CARTA CANTA - D’Annunzio in officina

carta canta

D’Annunzio in officina

Guardiamo l’autografo della Pioggia nel pineto conservato presso la Biblioteca Nazionale Centrale di Roma. È un foglio pulito, scritto in modo chiaro e deciso, senza un pentimento, e presenta un testo che corrisponde in tutto alla versione finale. Sembra insomma essersi creato sulla spinta dell’irrefrenabile ispirazione dalla quale eruppero i componimenti raccolti in Alcyone: «Ho una volontà di cantare così veemente che i versi nascono spontanei nella mia anima come le schiume dalle onde».

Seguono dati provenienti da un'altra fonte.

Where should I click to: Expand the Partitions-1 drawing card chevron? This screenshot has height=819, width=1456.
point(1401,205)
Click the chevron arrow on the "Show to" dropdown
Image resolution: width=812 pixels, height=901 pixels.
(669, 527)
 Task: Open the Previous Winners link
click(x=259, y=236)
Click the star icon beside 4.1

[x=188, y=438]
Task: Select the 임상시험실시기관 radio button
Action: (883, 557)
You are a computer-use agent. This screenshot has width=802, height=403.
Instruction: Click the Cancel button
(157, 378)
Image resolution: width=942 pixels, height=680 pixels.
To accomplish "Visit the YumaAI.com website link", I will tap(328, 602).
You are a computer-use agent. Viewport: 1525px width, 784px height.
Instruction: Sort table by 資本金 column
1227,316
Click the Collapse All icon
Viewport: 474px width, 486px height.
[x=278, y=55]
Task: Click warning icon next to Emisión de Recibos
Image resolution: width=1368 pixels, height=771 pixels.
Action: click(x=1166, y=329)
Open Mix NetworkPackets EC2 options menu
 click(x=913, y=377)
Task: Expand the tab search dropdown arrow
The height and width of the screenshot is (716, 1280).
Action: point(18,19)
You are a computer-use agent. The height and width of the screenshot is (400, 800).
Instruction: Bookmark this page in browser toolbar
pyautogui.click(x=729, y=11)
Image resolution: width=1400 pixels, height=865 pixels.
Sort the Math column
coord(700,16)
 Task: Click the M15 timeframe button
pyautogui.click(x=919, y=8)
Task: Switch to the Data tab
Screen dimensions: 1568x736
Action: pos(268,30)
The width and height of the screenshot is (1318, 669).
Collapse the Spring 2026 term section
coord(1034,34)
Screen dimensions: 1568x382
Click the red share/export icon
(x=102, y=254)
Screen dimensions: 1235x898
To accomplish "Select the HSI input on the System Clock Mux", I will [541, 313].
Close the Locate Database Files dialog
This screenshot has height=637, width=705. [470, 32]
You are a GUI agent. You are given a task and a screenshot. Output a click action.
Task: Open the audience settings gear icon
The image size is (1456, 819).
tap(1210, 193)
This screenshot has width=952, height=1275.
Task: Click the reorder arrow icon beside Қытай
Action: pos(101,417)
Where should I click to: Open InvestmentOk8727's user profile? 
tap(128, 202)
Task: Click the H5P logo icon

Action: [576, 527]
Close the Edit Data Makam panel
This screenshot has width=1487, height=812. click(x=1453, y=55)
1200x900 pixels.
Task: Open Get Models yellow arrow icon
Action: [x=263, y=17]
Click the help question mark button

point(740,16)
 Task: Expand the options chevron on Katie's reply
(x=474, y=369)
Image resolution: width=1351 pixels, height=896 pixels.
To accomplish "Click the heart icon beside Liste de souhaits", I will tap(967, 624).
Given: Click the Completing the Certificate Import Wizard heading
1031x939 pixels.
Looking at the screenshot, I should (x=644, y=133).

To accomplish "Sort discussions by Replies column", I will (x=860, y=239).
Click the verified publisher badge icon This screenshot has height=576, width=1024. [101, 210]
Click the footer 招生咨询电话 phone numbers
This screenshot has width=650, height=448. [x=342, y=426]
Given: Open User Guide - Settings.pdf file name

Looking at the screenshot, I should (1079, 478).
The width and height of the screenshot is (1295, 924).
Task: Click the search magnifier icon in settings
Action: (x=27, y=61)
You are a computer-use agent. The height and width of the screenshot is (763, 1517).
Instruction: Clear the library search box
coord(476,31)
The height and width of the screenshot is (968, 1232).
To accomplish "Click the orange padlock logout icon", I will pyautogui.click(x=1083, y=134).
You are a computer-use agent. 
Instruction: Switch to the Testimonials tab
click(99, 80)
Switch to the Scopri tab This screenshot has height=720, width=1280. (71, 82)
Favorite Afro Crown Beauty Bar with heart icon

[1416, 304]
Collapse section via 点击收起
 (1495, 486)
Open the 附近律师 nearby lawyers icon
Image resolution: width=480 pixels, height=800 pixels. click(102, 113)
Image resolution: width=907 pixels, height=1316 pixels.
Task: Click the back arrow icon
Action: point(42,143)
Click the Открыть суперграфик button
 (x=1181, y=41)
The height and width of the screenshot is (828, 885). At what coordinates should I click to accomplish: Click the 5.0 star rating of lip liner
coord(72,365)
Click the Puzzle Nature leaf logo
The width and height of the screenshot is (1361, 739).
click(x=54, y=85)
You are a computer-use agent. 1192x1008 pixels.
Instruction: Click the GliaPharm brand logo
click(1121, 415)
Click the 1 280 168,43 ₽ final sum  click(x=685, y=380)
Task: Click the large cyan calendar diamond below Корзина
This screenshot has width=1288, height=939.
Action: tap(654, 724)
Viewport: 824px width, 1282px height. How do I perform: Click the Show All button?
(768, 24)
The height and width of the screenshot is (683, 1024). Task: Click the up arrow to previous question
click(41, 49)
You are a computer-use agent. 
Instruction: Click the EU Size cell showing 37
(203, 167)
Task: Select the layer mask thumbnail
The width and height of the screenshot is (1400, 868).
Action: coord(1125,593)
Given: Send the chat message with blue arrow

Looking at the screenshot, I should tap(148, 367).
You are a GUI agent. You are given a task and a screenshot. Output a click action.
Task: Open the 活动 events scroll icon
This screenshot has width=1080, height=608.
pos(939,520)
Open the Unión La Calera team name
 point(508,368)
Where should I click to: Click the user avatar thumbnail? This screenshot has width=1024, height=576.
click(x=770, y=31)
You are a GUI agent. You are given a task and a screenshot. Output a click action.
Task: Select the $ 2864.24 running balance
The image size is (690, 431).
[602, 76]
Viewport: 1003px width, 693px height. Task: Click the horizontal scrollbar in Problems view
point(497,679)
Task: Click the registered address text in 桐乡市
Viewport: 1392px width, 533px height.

In realtà si tratta di una bella copia, trascritta con la massima cura. Dietro, ben nascosto, sta un duro lavoro teso ad affinare lo spunto iniziale. D’Annunzio provava e riprovava versi e rime su fogli sciolti, che – una volta giunto a una redazione che lo lasciava soddisfatto – gettava nel cestino, per non lasciare tracce della fatica spesa, e accreditare l’immagine di artista geniale. In effetti era solito alternare periodi di immersione nella vita mondana a intere giornate trascorse in solitudine alla scrivania. A mettere in comunicazione esperienze quotidiane e letteratura provvedeva il taccuino, che portava sempre con sé, appuntandosi tutto ciò che lo colpiva, fosse il rumore di un fiume in piena, il taglio d’occhi di una bella donna, un mobile stile impero, o il brano di un poeta provenzale: poiché, diceva, bisogna «leggere col rampino», pronti cioè a cogliere e far propri gli spunti offerti dai maestri antichi e moderni.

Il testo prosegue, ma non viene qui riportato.